My wife, Ernie, and I just returned from a visit to Italy. We’re from the South (in the USA) and traveled with a group of 44 people from Massachusetts. We only knew two of them.
We were amazed by the Italian sights, people, culture, and food. However, we were even more amazed by the warm loving reception and caring friendship that we received from the people we traveled with.
Almost immediately we felt connected heart-to-heart with them. There was a beautiful sense of community and unity among us. It wasn’t a Christian-based tour. It consisted of people from different backgrounds and beliefs, and yet our heart-connection and love for one another was so strong that it overrode divisiveness and created incredible togetherness. Ernie and I felt totally loved, received, and accepted, even though we didn’t hide the fact that we are passionately in love with the risen Jesus.

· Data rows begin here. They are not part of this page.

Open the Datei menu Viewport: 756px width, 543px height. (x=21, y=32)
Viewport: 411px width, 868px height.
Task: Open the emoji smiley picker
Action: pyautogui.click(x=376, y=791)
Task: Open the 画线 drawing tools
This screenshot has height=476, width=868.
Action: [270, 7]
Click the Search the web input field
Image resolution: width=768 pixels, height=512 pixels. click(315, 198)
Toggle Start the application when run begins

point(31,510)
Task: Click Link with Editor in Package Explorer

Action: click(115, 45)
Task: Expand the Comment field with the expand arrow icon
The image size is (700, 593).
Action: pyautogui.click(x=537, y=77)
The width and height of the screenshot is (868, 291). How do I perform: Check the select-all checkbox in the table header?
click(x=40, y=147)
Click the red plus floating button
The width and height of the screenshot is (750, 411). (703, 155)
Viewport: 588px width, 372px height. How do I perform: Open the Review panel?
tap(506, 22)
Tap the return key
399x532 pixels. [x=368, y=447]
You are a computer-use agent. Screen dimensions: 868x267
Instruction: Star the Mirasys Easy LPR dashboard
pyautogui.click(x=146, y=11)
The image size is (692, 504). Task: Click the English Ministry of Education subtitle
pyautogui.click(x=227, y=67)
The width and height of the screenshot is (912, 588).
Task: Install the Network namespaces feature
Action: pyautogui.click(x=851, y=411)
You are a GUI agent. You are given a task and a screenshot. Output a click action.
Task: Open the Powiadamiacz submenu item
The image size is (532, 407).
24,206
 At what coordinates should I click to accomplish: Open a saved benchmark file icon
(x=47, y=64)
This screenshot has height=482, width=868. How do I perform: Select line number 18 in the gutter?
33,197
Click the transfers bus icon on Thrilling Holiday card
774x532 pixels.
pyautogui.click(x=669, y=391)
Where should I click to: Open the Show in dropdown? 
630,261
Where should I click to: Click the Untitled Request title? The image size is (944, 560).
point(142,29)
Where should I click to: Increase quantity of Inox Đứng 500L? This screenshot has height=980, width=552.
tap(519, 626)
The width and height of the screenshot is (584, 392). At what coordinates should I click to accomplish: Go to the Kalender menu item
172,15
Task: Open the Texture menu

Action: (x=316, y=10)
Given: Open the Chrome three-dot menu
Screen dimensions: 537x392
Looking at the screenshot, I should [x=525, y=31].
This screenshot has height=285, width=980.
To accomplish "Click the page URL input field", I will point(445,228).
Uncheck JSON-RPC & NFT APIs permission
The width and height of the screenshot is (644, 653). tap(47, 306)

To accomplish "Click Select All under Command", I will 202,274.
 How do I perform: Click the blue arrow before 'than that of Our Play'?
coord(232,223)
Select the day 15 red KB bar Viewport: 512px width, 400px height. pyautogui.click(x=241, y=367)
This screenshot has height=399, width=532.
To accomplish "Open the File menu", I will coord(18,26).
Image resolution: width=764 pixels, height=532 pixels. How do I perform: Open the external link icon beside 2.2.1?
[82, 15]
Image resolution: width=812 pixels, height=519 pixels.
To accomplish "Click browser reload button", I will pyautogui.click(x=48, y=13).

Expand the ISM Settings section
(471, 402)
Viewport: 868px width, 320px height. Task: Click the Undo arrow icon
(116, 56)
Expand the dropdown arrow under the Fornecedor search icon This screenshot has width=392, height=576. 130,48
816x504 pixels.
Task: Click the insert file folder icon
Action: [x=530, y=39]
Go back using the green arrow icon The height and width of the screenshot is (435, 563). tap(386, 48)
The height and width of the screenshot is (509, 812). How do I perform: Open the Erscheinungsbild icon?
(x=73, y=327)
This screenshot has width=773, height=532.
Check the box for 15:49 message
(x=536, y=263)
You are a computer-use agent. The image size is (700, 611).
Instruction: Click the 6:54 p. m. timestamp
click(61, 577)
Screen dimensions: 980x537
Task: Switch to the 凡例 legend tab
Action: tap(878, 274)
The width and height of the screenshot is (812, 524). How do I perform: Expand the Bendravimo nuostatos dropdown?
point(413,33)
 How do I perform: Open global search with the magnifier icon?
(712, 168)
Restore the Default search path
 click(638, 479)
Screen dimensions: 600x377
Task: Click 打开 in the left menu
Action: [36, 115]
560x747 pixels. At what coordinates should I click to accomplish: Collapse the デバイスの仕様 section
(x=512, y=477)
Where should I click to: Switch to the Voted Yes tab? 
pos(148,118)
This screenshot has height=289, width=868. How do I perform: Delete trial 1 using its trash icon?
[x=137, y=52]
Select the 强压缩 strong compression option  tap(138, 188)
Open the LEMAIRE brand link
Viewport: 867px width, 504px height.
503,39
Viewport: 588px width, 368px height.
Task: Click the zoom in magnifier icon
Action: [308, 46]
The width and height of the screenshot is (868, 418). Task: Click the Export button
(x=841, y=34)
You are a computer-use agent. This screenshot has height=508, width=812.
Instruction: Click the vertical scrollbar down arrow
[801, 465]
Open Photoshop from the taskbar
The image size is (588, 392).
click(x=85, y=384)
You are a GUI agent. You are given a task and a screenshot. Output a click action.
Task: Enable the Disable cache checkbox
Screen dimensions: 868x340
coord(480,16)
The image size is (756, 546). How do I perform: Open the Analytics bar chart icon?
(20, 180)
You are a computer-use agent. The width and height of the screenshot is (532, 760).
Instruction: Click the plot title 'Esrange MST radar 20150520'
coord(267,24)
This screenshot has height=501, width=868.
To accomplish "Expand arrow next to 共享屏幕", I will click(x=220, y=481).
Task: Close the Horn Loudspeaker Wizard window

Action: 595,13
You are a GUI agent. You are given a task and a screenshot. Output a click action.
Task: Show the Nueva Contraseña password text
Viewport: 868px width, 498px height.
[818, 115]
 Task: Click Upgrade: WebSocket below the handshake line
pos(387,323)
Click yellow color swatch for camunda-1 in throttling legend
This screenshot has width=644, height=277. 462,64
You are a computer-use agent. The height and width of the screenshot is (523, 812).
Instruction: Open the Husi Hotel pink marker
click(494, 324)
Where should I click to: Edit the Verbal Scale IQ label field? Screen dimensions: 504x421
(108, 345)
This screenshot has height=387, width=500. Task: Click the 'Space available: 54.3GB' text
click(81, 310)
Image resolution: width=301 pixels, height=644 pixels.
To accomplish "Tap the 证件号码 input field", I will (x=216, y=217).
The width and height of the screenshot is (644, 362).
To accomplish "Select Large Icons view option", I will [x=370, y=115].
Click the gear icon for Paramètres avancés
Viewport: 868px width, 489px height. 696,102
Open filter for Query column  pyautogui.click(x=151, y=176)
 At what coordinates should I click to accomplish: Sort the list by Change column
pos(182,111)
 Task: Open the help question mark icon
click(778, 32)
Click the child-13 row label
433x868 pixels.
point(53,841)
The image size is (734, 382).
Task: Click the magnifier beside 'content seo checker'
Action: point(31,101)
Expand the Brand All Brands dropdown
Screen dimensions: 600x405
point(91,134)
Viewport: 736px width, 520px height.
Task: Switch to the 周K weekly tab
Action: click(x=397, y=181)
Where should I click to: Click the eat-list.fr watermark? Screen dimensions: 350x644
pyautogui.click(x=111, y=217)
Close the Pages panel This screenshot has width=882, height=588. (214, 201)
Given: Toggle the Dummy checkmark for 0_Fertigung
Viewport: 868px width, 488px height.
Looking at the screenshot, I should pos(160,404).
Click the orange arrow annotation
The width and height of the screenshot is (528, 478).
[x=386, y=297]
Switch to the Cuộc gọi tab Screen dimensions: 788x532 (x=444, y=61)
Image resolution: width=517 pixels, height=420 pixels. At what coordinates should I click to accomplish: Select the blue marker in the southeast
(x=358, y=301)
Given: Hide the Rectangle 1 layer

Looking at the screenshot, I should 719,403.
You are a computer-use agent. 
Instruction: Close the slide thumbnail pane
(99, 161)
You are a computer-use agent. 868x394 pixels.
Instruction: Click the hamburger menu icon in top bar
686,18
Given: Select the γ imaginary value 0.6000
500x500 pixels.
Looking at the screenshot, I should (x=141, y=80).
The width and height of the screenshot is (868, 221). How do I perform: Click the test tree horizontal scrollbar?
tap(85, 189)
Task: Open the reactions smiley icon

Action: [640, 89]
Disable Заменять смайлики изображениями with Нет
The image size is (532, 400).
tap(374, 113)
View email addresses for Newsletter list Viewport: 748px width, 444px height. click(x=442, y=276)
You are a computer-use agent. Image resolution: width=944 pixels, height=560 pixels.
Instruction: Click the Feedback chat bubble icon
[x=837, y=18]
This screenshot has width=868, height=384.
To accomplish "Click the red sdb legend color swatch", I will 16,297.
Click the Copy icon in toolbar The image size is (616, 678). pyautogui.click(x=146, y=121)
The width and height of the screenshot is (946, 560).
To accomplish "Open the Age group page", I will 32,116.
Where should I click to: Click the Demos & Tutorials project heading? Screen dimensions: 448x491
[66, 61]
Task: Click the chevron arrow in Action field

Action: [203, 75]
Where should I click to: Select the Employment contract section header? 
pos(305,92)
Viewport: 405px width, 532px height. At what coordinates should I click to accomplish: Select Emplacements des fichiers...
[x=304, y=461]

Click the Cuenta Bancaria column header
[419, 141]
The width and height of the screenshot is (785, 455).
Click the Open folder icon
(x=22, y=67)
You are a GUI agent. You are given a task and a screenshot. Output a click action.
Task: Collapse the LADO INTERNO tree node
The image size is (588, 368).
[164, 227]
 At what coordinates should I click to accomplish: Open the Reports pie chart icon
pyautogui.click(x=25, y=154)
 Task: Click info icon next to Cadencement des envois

We saw a lot of ruins from two ancient cultures. The ancient Greeks and Romans demonstrated the deep human need to worship by worshipping many gods. The Romans saw the Christian concept of one God who created all that exists, as a threat to their religion. That’s why they violently persecuted Christ-followers.
Suddenly in the fourth century, Roman Emperor Constatine made Christianity legal throughout his empire and called Christian leaders together to institutionalize it. Shortly afterwards Christianity was made the official religion of Rome and multitudes of pagans joined the officialized form, bringing their belief in many gods with them.
Constantine even gave pagan temples to the institutionalized form of Christianity, and they turned them into churches. This picture is one example of that. In the process of institutionalization Christianity lost much of the Holy Spirit led community that the early Christ-followers experienced daily. In Italy, traveling with a diverse spectrum of people, Ernie and I experienced a fresh taste of that wonderful, Spirit-led community. “O taste and see that God is good.”
Christianity as a personal, Spirit-led relationship with the risen Jesus, began to fade away when human hierarchy took control of it. Throughout the centuries that human hierarchy has evolved into an estimated 40,000+ Christian denominations that all claim that they are following Christ rather than human institutionalism, yet no two of them completely agree with each other. Perhaps it’s time to go beyond religious institutions and return to Spirit-led Christianity.
Thank you to all my new New England friends, family, and “groupo” for sharing your love with Ernie and me! You inspired us beyond measure!